Pancreatic duct stent placement
PS placement decreases the incidence of PEP by promoting the drainage of the pancreatic duct and reducing pancreatic intraductal pressure resulting from papillary edema (Fig. 2). PS placement in biliary sphincterotomy for sphincter of Oddi dysfunction, pancreatic sphincterotomy, precut, balloon dilation, endoscopic papillectomy, DGT, and after difficult cannulation. Several RCTs have demonstrated the efficacy of PS placement (Table 1).29,30,31,32,33,34,35,36,37,38,39,40,41,42 Moreover, several meta-analyses have demonstrated its effect on PEP risk reduction compared with non-PS placement.43,44,45,46 In a recent meta-analysis that included six additional RCTs that were published since 2010, the incidence of PEP decreased from 19% in the control group to 7%.47 Despite the good efficacy of PS placement, pancreatic duct injury has been a major complication of PS placement. The reported overall complication rate is 4.4%.46 Ductal and parenchymal injury has been reported to occur when conventional 5-Fr or larger-caliber plastic stents have been used.
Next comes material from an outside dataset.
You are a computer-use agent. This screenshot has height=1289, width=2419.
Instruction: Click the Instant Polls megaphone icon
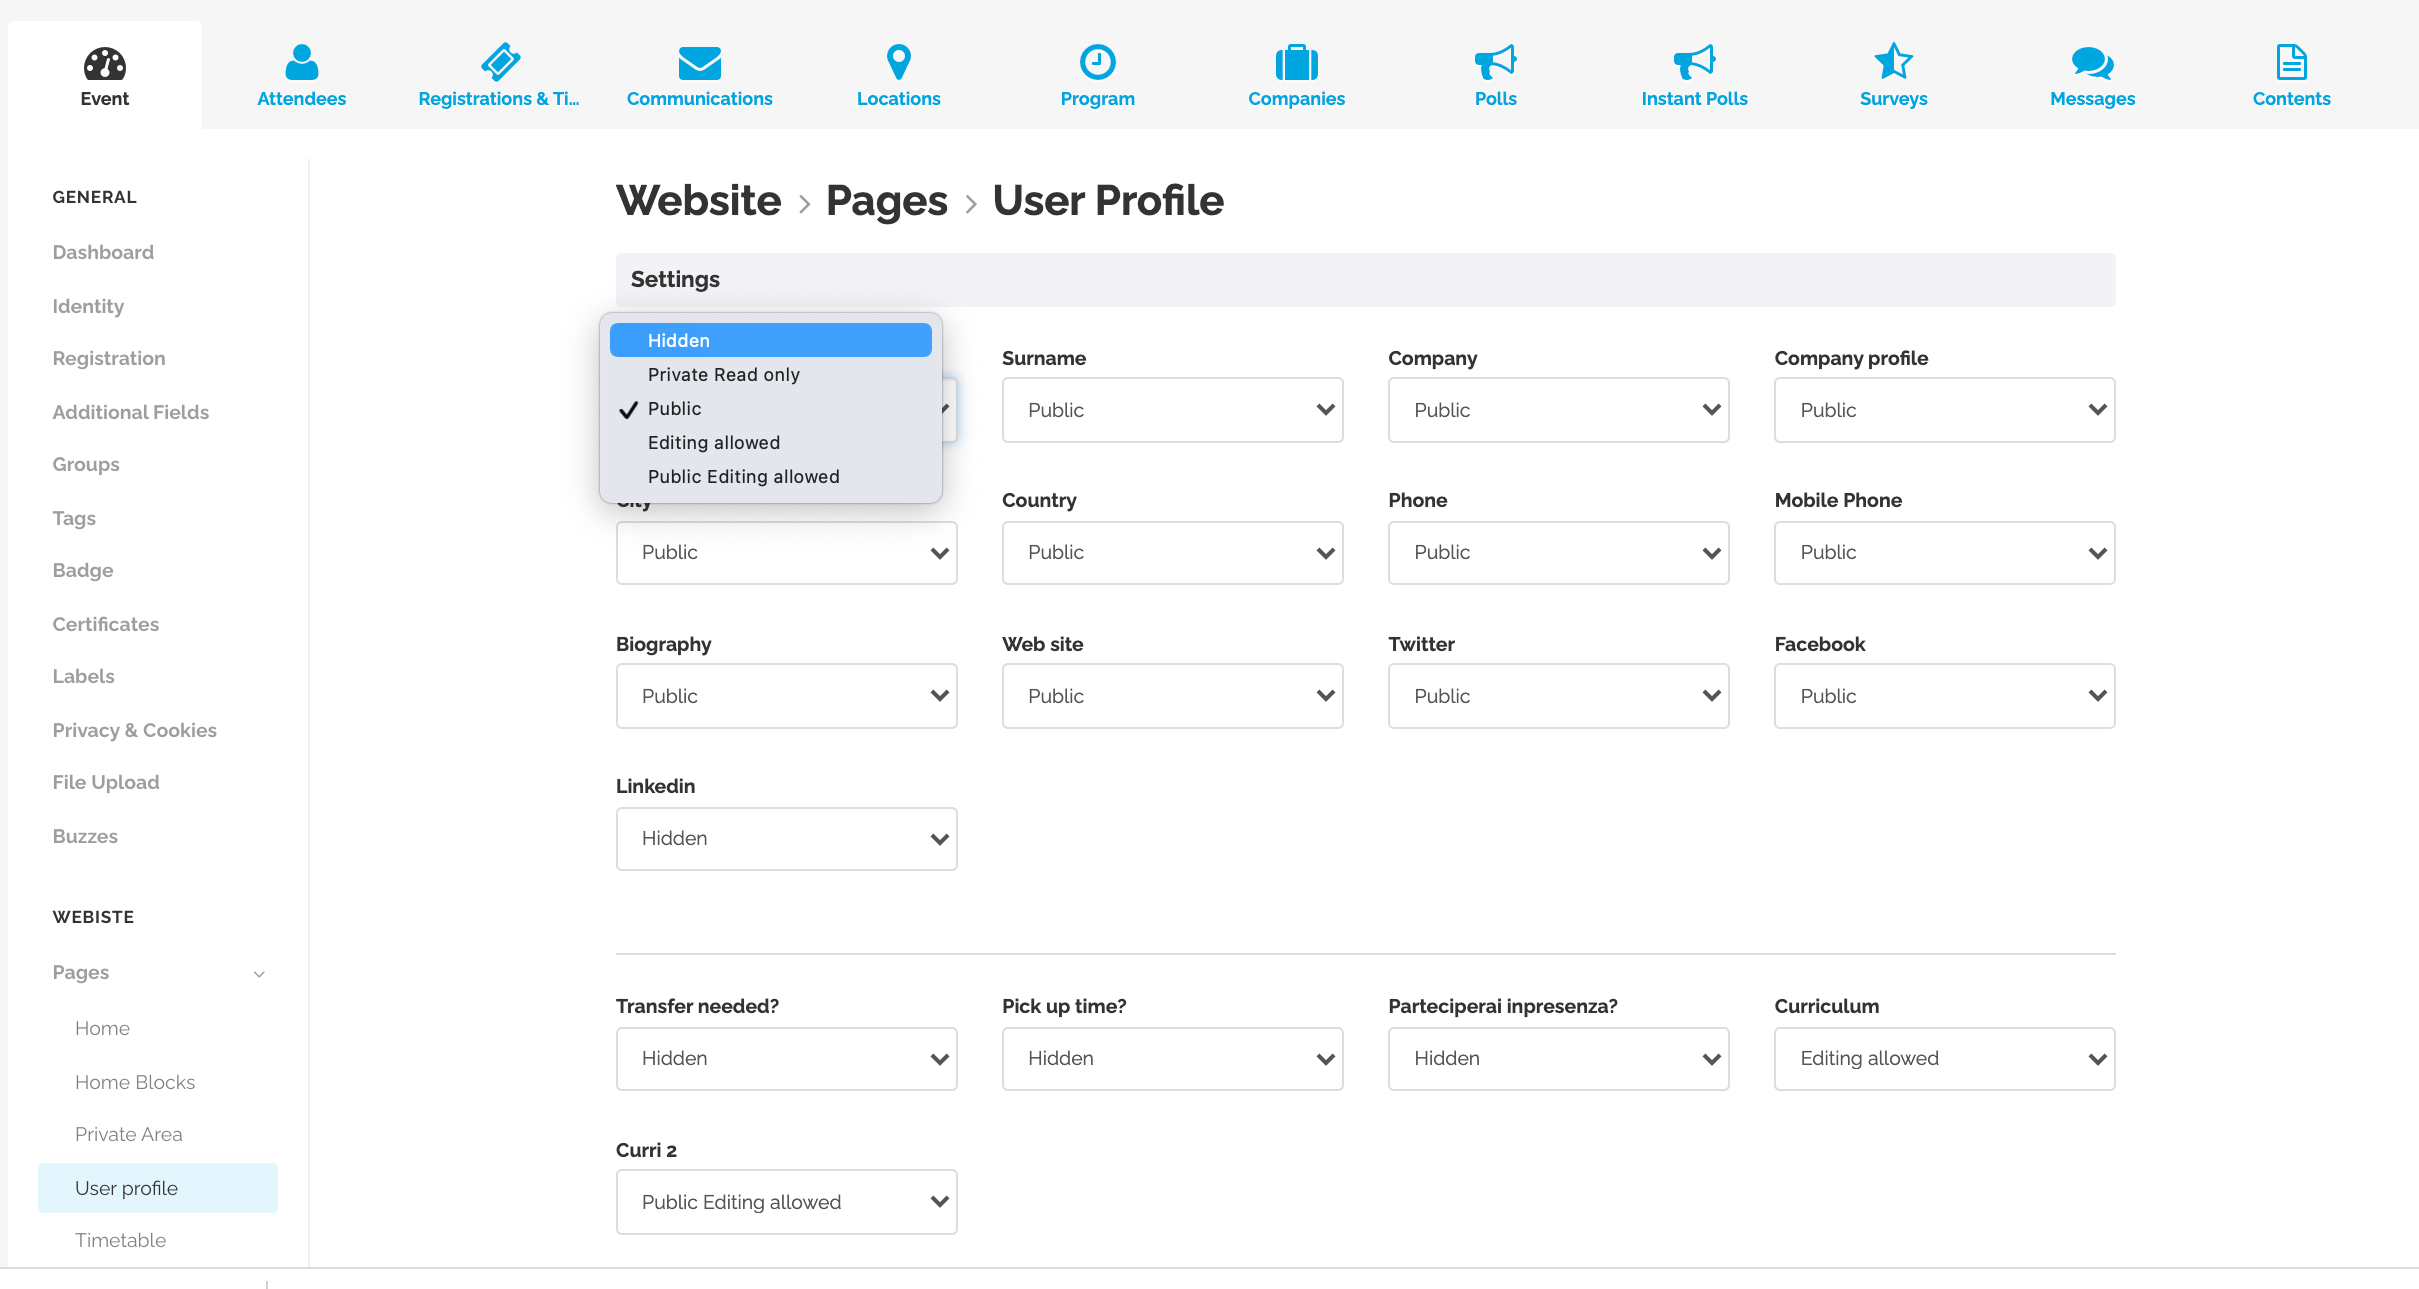point(1694,62)
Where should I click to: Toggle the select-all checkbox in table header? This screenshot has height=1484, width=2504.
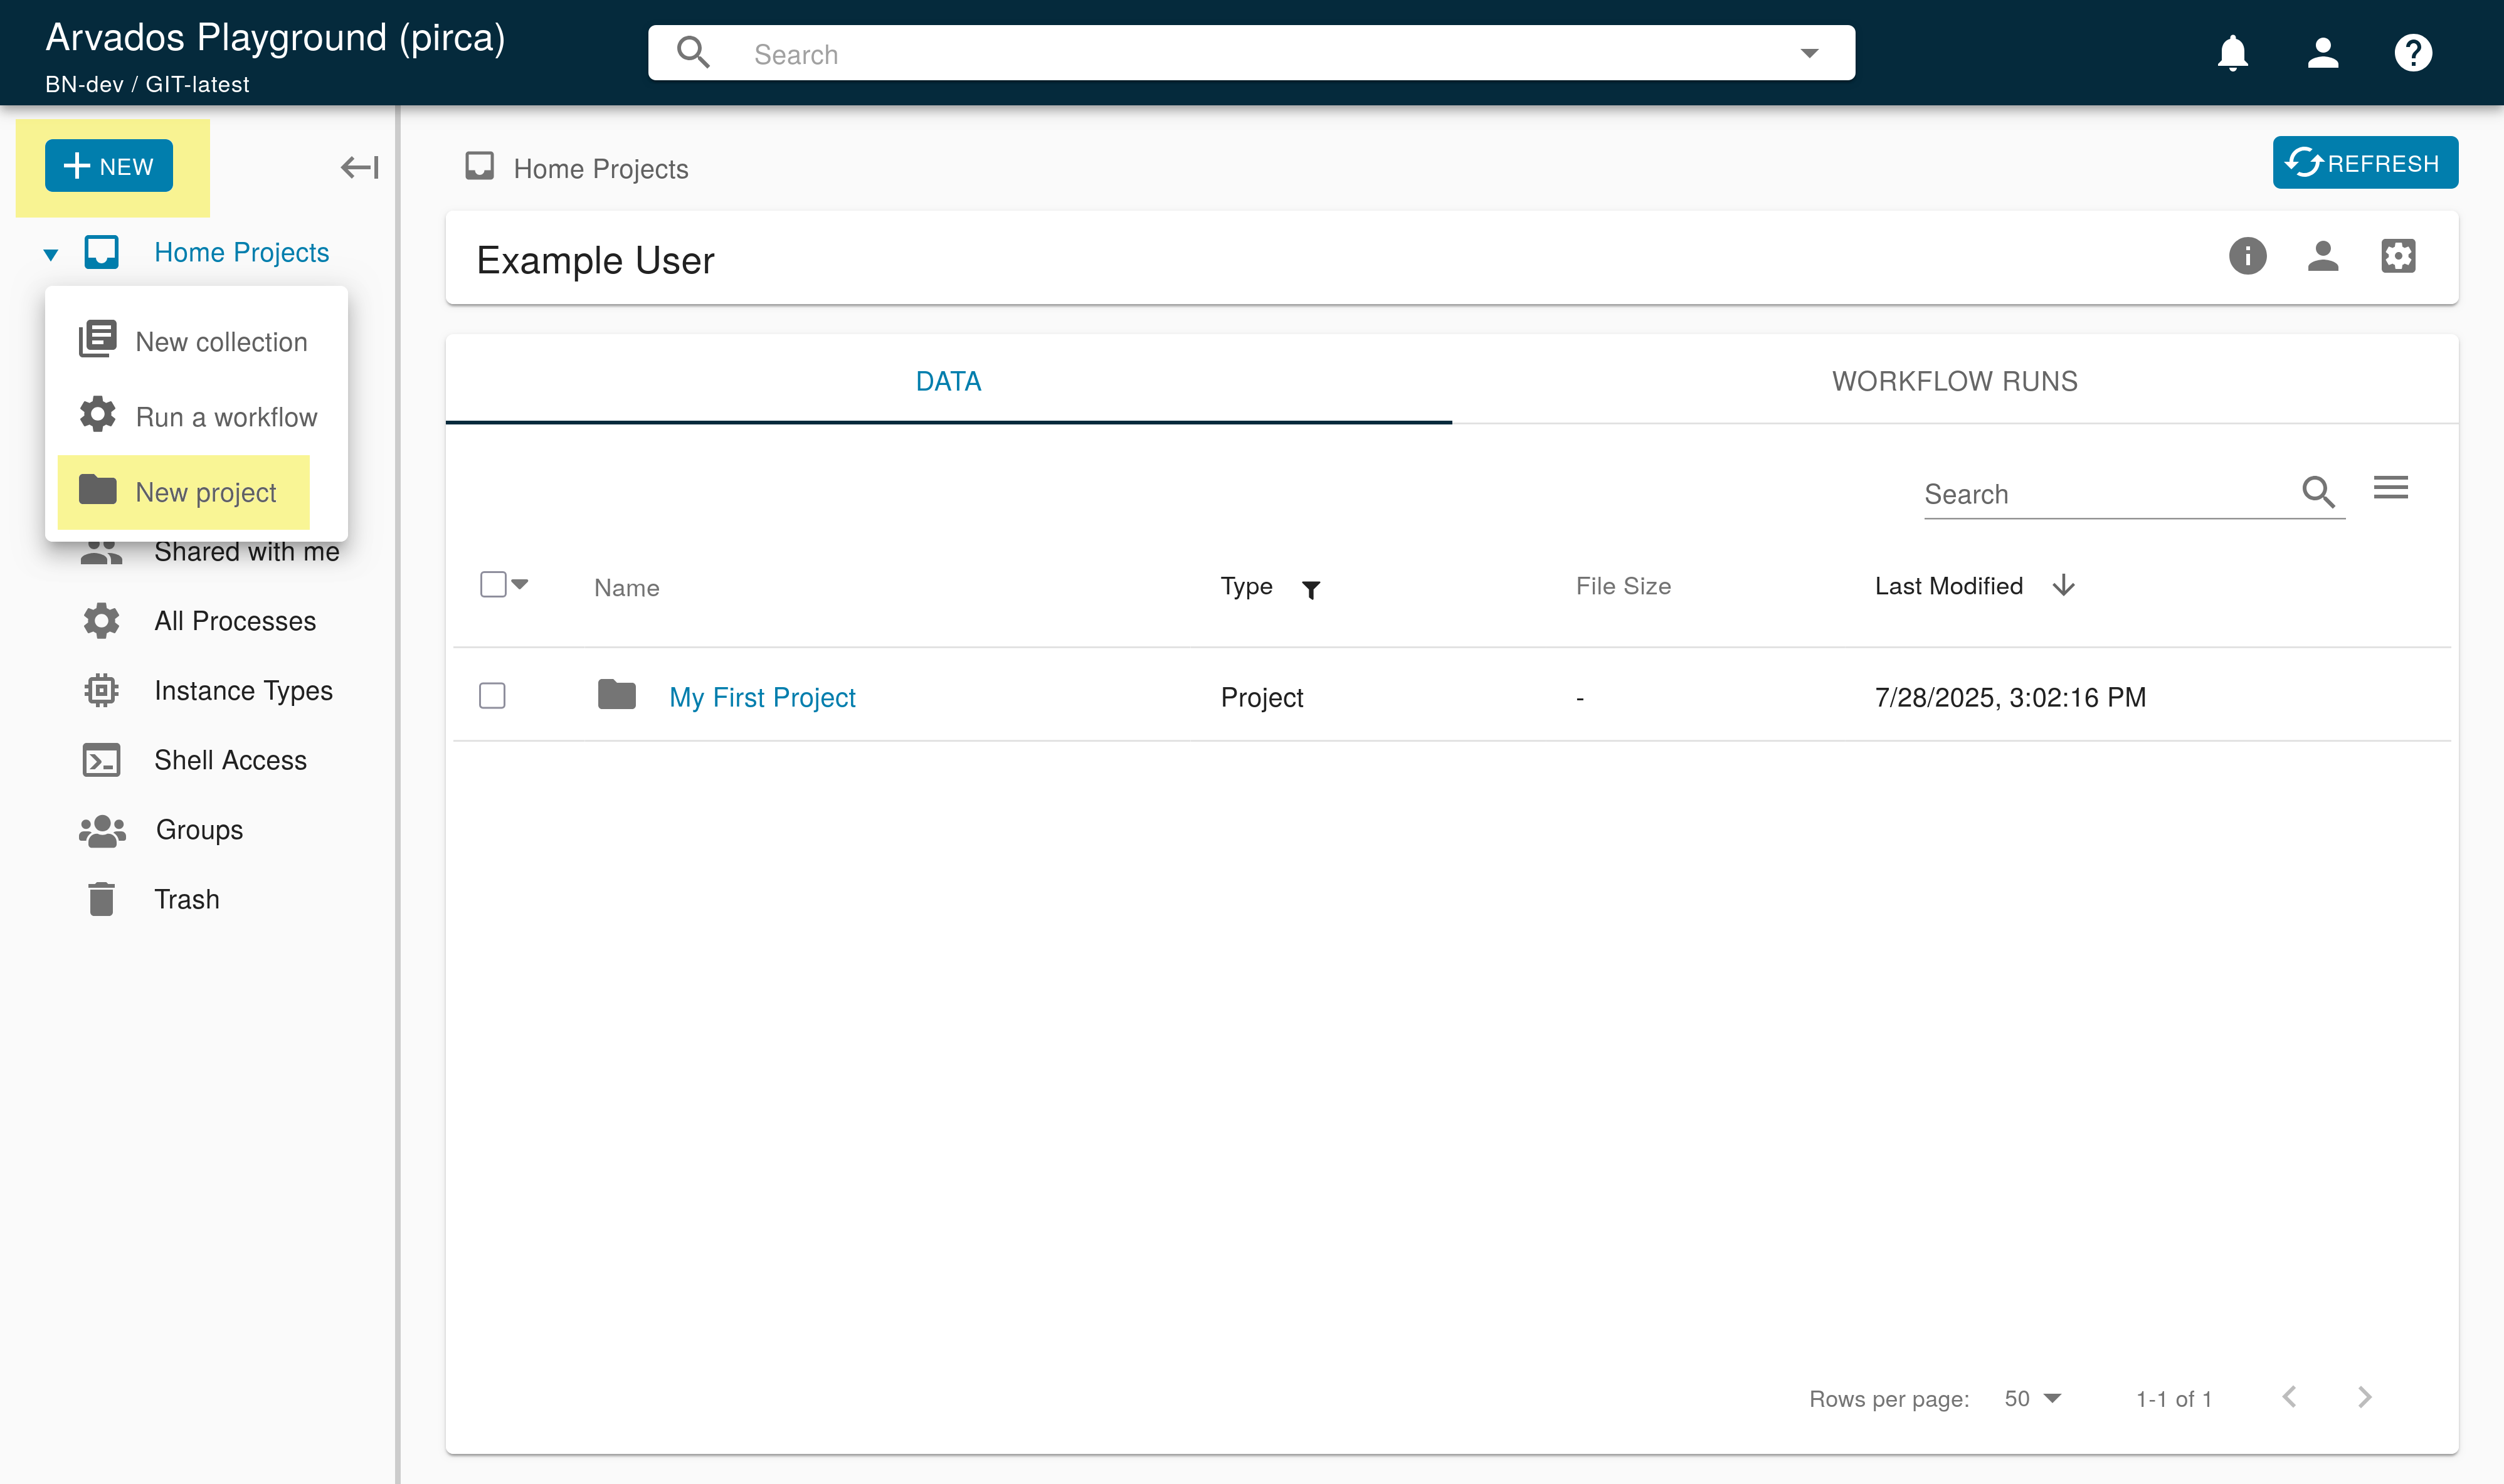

Although such injuries have been assumed to resolve spontaneously, permanent stenosis and relapsing pancreatitis have been reported.48 Precautionary measures to avoid this complication include the use of smaller-caliber (<5 Fr) and softer plastic stents. However, one RCT concluded that wider 5 Fr stents were easier to place (9.2 minutes vs. 11.1 minutes) and required fewer guide wires than 3 Fr stents, with no difference in PEP rates.49 PS placement after ERCP is recommended for the prevention of PEP in high-risk patients. However, PS should be documented as acceptable by radiography or removed within a few weeks to reduce the possibility of complications. In addition, there are many issues concerning the efficacy of PS placement for low-risk patients, risk assessments, adverse events, optimal sizes and materials, and the timing of removal.
CONCLUSIONS
Minimal cannulation attempts and injections as well as a small volume of contrast medium are important for preventing PEP. Furthermore, specific ERCP cannulation and sphincterotomy techniques must be performed according to individualized risk assessments. Despite some debates, both guide wire-assisted cannulation and PS placement are useful endoscopic techniques that reduce the incidence of PEP in high-risk patients. The appropriate endoscopic technique can increase safety of ERCP. In the future, well-designed and well-executed studies with a large sample size that focus on each endoscopic technique and newly developed approaches should be performed.
Notes
The authors have no financial conflicts of interest.